Reproducibility - Reproducibility refers to the closeness of agreement between independent results obtained with the same method on identical test material obtained but under different conditions. Within-laboratory or intra-laboratory reproducibility or single-laboratory reproducibility (run effect) contributes to day-to-day variations in the analytical system due to changes of analyst, batches of reagents, recalibration of instruments and laboratory environment (e.g. temperature changes). Between-laboratory or interlaboratory or multiple-laboratory reproducibility (laboratory effect) contributes to additional variations such as variations in calibration standards, differences between local interpretations of a protocol, differences in equipment or reagent source, or environmental factors, such as differences in average climatic conditions.

Limit of Detection (LOD)* - The limit of detection of an analytical procedure is the lowest amount of an analyte in a sample that can be detected but not necessarily quantified as an exact value.
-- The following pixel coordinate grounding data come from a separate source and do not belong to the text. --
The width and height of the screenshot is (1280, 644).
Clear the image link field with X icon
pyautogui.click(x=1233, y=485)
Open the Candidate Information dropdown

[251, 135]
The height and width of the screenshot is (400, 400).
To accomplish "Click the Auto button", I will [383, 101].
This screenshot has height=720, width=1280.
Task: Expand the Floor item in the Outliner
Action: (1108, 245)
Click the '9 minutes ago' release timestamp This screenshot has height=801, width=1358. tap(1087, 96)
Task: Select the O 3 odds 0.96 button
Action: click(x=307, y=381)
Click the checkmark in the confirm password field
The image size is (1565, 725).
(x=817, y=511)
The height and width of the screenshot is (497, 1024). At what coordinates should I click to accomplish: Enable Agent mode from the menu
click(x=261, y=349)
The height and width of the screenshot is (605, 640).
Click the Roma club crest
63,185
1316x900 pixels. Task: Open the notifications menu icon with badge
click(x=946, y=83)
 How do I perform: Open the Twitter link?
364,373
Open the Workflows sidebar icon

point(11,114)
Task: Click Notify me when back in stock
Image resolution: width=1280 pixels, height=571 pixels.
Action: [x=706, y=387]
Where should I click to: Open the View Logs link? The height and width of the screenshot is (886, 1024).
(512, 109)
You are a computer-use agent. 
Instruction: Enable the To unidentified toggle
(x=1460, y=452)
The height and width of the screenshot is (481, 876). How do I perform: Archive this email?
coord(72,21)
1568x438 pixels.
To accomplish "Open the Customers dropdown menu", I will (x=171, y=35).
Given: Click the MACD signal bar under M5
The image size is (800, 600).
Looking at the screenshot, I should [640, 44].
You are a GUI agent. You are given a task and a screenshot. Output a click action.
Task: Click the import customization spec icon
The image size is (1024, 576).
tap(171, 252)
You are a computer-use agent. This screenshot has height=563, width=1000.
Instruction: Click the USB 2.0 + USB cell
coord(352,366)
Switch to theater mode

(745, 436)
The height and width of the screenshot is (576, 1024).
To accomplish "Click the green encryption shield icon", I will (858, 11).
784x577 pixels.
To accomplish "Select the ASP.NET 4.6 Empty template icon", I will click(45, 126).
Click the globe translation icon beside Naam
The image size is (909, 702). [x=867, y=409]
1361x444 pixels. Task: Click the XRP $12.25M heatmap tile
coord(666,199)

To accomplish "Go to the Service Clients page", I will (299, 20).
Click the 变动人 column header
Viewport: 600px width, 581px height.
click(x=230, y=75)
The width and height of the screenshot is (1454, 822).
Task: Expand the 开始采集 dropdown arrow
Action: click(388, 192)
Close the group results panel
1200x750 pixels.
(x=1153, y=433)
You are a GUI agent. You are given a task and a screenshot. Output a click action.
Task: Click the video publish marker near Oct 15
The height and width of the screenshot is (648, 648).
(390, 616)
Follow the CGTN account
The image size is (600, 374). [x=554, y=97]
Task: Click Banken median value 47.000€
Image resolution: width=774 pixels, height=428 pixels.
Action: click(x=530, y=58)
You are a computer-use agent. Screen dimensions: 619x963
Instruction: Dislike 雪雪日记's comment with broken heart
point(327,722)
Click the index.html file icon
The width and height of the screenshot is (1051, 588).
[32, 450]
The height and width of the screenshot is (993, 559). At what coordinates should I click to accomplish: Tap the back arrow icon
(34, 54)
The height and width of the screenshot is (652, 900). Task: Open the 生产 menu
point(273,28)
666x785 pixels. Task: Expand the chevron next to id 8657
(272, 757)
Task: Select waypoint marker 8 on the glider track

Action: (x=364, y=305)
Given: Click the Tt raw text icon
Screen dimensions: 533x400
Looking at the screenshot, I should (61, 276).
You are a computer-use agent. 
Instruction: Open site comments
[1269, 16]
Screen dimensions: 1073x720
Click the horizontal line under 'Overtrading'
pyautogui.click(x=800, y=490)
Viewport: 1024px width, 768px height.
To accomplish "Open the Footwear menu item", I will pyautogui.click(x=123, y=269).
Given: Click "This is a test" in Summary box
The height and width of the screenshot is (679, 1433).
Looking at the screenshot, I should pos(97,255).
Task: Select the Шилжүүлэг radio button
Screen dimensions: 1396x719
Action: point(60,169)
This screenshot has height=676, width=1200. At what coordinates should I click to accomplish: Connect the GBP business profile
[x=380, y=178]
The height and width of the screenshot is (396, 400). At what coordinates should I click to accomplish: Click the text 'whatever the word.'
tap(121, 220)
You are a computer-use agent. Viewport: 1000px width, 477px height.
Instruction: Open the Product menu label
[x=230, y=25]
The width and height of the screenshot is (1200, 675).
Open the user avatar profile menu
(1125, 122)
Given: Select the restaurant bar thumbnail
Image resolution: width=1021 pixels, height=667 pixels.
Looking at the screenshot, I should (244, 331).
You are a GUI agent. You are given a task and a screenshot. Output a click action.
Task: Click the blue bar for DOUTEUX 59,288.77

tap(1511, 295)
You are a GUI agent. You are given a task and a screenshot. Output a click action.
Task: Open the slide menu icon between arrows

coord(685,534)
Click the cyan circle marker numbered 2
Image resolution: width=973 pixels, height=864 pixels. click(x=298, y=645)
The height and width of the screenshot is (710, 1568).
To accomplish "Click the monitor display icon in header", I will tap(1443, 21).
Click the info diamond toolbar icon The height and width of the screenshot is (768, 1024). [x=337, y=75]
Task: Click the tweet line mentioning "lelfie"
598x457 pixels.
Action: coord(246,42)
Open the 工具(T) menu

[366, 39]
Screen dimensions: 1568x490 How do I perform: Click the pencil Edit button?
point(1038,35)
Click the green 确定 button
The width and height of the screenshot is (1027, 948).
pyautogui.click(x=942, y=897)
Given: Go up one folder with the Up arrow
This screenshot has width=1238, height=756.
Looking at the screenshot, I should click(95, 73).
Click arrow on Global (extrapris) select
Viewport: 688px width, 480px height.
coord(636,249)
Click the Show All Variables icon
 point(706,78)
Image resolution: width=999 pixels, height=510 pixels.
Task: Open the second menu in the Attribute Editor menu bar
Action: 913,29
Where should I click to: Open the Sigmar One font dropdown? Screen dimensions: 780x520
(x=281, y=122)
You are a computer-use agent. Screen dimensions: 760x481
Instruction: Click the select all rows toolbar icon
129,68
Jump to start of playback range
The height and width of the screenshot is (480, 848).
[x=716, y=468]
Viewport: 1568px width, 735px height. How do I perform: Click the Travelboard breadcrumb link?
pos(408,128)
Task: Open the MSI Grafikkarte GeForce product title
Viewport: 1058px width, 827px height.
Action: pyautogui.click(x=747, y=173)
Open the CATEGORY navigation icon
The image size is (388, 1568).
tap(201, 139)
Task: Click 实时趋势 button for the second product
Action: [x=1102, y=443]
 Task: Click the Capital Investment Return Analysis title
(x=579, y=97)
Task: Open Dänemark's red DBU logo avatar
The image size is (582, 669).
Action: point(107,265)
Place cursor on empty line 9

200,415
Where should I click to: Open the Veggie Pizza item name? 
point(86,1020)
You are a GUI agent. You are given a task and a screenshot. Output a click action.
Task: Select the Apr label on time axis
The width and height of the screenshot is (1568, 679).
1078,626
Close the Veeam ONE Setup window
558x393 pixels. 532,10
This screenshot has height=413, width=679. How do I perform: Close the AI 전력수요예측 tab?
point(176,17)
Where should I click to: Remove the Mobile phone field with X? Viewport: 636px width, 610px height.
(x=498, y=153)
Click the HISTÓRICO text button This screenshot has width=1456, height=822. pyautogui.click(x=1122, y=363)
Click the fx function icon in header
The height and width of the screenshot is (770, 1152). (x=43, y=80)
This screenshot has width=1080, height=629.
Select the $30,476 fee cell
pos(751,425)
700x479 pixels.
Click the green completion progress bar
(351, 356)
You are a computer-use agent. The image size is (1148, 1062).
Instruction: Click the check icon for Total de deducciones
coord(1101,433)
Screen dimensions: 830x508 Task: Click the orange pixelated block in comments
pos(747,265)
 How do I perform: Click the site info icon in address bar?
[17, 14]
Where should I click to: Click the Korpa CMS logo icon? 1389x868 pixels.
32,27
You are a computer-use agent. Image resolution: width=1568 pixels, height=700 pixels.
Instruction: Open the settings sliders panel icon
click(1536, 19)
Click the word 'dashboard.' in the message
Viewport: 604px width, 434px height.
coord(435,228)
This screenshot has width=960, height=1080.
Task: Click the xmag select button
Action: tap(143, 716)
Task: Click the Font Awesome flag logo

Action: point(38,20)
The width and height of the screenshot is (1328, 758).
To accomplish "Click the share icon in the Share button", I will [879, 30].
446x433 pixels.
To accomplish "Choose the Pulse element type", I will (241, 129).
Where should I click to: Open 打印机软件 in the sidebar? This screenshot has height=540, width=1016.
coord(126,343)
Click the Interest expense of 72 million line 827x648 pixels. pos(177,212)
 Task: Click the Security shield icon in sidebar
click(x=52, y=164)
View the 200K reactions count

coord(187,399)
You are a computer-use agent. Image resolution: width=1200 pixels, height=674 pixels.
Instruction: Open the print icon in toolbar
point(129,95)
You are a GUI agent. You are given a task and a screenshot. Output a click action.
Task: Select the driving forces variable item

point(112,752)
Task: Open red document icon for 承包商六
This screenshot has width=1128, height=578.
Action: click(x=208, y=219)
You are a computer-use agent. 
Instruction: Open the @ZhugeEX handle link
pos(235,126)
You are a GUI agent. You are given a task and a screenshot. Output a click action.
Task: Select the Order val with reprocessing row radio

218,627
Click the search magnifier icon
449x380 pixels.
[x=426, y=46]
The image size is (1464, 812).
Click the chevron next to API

At the limit of detection, a positive identification can be achieved with reasonable and/or previously determined confidence in a defined matrix using a specific analytical method. The LOD is typically not required. However, if needed for a refined assessment (or some other purpose), an explanation of how the LOD was derived should be provided.

Limit of quantitation (LOQ)* - Limit of quantitation (LOQ), defined from a regulatory perspective as the lowest concentration tested at which an unambiguous identification of the analyte can be proven and at which an acceptable mean recovery with an acceptable relative standard deviation (RSD) is obtained, also referred to as the limit of determination (LOD) or Lowest Limit of Method Validation (LLMV). The LOQ should be low enough to achieve the intended purpose of the method. From an analytical perspective, 6-10 times the standard deviation of the noise provides an estimate of the LOQ, which is then verified by the fortification experiments.

Where appropriate the OECD guidance document gives the number of analyses required and acceptable values for the above parameters to demonstrate a suitable method. Similarly, in Europe a guidance document is available which also defines acceptable values for these parameters as shown below^2,3,4. In all cases validation data should be obtained for representative sample matrices to be analysed. Where a previously validated method has been adopted, validation data must be obtained for representative additional matrices.

The analytical calibration should extend over a range appropriate to the lowest and highest nominal concentration of the analyte ± at least 20%. Either duplicate determinations at three or more concentrations or single determinations at 5 or more concentrations must be made. The equation of the calibration line and the correlation coefficient (r) must be reported and a typical calibration plot submitted equation of the calibration line and the correlation coefficient (r) must be reported and a typical calibration plot submitted.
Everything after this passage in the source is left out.